(Available data Opens)
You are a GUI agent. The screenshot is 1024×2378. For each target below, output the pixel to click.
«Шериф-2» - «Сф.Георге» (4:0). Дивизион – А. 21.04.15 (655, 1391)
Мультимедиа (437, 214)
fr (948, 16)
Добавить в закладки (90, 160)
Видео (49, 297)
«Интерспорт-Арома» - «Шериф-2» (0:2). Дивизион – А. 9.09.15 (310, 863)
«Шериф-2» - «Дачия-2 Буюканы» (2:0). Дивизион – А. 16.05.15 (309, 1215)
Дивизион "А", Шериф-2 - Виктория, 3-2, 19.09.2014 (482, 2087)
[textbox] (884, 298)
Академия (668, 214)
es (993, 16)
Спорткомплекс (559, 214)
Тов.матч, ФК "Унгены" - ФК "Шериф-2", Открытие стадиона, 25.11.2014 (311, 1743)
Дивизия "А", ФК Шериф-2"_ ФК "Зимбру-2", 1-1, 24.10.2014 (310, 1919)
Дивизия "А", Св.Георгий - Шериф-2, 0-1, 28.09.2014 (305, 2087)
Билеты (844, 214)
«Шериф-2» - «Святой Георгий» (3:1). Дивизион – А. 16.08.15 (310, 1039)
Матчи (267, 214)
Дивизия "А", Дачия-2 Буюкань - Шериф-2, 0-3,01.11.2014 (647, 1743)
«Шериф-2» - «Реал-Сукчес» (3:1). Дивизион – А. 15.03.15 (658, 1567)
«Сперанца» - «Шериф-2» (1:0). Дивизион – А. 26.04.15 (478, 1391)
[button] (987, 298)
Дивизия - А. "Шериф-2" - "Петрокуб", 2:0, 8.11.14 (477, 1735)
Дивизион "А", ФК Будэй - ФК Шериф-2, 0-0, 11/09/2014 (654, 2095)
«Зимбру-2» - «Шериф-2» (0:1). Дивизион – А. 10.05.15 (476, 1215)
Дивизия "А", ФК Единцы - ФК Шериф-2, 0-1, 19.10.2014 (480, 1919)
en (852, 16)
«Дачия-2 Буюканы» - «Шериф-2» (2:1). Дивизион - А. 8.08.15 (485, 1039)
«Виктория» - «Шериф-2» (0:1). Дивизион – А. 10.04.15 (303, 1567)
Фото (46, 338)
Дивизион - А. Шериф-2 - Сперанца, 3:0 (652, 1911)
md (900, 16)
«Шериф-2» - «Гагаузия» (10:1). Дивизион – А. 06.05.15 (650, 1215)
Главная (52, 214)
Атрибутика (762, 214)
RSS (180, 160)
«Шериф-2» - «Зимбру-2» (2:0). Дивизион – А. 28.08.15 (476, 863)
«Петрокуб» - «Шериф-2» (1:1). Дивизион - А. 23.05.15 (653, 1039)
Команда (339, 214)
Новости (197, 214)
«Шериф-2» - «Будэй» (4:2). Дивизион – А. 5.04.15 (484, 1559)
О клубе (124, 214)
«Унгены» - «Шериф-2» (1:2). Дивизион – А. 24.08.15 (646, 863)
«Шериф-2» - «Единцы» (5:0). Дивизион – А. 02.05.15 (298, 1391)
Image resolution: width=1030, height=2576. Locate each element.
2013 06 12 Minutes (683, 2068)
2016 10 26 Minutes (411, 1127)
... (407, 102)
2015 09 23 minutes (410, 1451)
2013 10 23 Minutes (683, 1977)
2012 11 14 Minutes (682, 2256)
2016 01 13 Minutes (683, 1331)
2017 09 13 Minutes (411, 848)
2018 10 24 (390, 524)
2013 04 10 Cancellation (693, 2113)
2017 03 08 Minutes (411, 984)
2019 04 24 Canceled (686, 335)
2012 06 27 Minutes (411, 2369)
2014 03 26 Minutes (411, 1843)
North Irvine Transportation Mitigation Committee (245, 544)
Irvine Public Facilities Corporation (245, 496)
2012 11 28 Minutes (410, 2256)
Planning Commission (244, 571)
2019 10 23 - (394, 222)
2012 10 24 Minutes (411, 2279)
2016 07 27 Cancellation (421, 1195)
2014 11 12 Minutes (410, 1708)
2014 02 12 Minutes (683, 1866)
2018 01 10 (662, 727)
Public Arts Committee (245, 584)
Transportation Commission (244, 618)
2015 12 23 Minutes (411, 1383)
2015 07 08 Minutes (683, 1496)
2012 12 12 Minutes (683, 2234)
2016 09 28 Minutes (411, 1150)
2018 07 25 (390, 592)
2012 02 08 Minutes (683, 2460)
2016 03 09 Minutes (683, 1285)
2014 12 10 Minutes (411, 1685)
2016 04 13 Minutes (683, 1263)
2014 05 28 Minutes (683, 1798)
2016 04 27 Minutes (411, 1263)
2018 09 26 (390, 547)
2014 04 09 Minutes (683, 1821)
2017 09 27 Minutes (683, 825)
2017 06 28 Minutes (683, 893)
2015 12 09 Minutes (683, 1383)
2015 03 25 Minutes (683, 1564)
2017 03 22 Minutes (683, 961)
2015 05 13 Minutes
(Available data Closes)
● Problem description: All of the data above should be duplicated exactly.

● Exercise result:
You are a GUI agent. The screenshot is 1024×2378. For each target below, output the pixel to click.
«Шериф-2» - «Сф.Георге» (4:0). Дивизион – А. 21.04.15 (655, 1391)
Мультимедиа (437, 214)
fr (948, 16)
Добавить в закладки (90, 160)
Видео (49, 297)
«Интерспорт-Арома» - «Шериф-2» (0:2). Дивизион – А. 9.09.15 (310, 863)
«Шериф-2» - «Дачия-2 Буюканы» (2:0). Дивизион – А. 16.05.15 (309, 1215)
Дивизион "А", Шериф-2 - Виктория, 3-2, 19.09.2014 (482, 2087)
[textbox] (884, 298)
Академия (668, 214)
es (993, 16)
Спорткомплекс (559, 214)
Тов.матч, ФК "Унгены" - ФК "Шериф-2", Открытие стадиона, 25.11.2014 (311, 1743)
Дивизия "А", ФК Шериф-2"_ ФК "Зимбру-2", 1-1, 24.10.2014 (310, 1919)
Дивизия "А", Св.Георгий - Шериф-2, 0-1, 28.09.2014 (305, 2087)
Билеты (844, 214)
«Шериф-2» - «Святой Георгий» (3:1). Дивизион – А. 16.08.15 (310, 1039)
Матчи (267, 214)
Дивизия "А", Дачия-2 Буюкань - Шериф-2, 0-3,01.11.2014 (647, 1743)
«Шериф-2» - «Реал-Сукчес» (3:1). Дивизион – А. 15.03.15 (658, 1567)
«Сперанца» - «Шериф-2» (1:0). Дивизион – А. 26.04.15 (478, 1391)
[button] (987, 298)
Дивизия - А. "Шериф-2" - "Петрокуб", 2:0, 8.11.14 (477, 1735)
Дивизион "А", ФК Будэй - ФК Шериф-2, 0-0, 11/09/2014 (654, 2095)
«Зимбру-2» - «Шериф-2» (0:1). Дивизион – А. 10.05.15 (476, 1215)
Дивизия "А", ФК Единцы - ФК Шериф-2, 0-1, 19.10.2014 (480, 1919)
en (852, 16)
«Дачия-2 Буюканы» - «Шериф-2» (2:1). Дивизион - А. 8.08.15 (485, 1039)
«Виктория» - «Шериф-2» (0:1). Дивизион – А. 10.04.15 (303, 1567)
Фото (46, 338)
Дивизион - А. Шериф-2 - Сперанца, 3:0 (652, 1911)
md (900, 16)
«Шериф-2» - «Гагаузия» (10:1). Дивизион – А. 06.05.15 (650, 1215)
Главная (52, 214)
Атрибутика (762, 214)
RSS (180, 160)
«Шериф-2» - «Зимбру-2» (2:0). Дивизион – А. 28.08.15 (476, 863)
«Петрокуб» - «Шериф-2» (1:1). Дивизион - А. 23.05.15 (653, 1039)
Команда (339, 214)
Новости (197, 214)
«Шериф-2» - «Будэй» (4:2). Дивизион – А. 5.04.15 (484, 1559)
О клубе (124, 214)
«Унгены» - «Шериф-2» (1:2). Дивизион – А. 24.08.15 (646, 863)
«Шериф-2» - «Единцы» (5:0). Дивизион – А. 02.05.15 (298, 1391)
Image resolution: width=1030, height=2576. Locate each element.
2013 06 12 Minutes (683, 2068)
2016 10 26 Minutes (411, 1127)
... (407, 102)
2015 09 23 minutes (410, 1451)
2013 10 23 Minutes (683, 1977)
2012 11 14 Minutes (682, 2256)
2016 01 13 Minutes (683, 1331)
2017 09 13 Minutes (411, 848)
2018 10 24 (390, 524)
2013 04 10 Cancellation (693, 2113)
2017 03 08 Minutes (411, 984)
2019 04 24 Canceled (686, 335)
2012 06 27 Minutes (411, 2369)
2014 03 26 Minutes (411, 1843)
North Irvine Transportation Mitigation Committee (245, 544)
Irvine Public Facilities Corporation (245, 496)
2012 11 28 Minutes (410, 2256)
Planning Commission (244, 571)
2019 10 23 - (394, 222)
2012 10 24 Minutes (411, 2279)
2016 07 27 Cancellation (421, 1195)
2014 11 12 Minutes (410, 1708)
2014 02 12 Minutes (683, 1866)
2018 01 10 (662, 727)
Public Arts Committee (245, 584)
Transportation Commission (244, 618)
2015 12 23 Minutes (411, 1383)
2015 07 08 Minutes (683, 1496)
2012 12 12 Minutes (683, 2234)
2016 09 28 Minutes (411, 1150)
2018 07 25 (390, 592)
2012 02 08 Minutes (683, 2460)
2016 03 09 Minutes (683, 1285)
2014 12 10 Minutes (411, 1685)
2016 04 13 Minutes (683, 1263)
2014 05 28 Minutes (683, 1798)
2016 04 27 Minutes (411, 1263)
2018 09 26 (390, 547)
2014 04 09 Minutes (683, 1821)
2017 09 27 Minutes (683, 825)
2017 06 28 Minutes (683, 893)
2015 12 09 Minutes (683, 1383)
2015 03 25 Minutes (683, 1564)
2017 03 22 Minutes (683, 961)
2015 05 13 Minutes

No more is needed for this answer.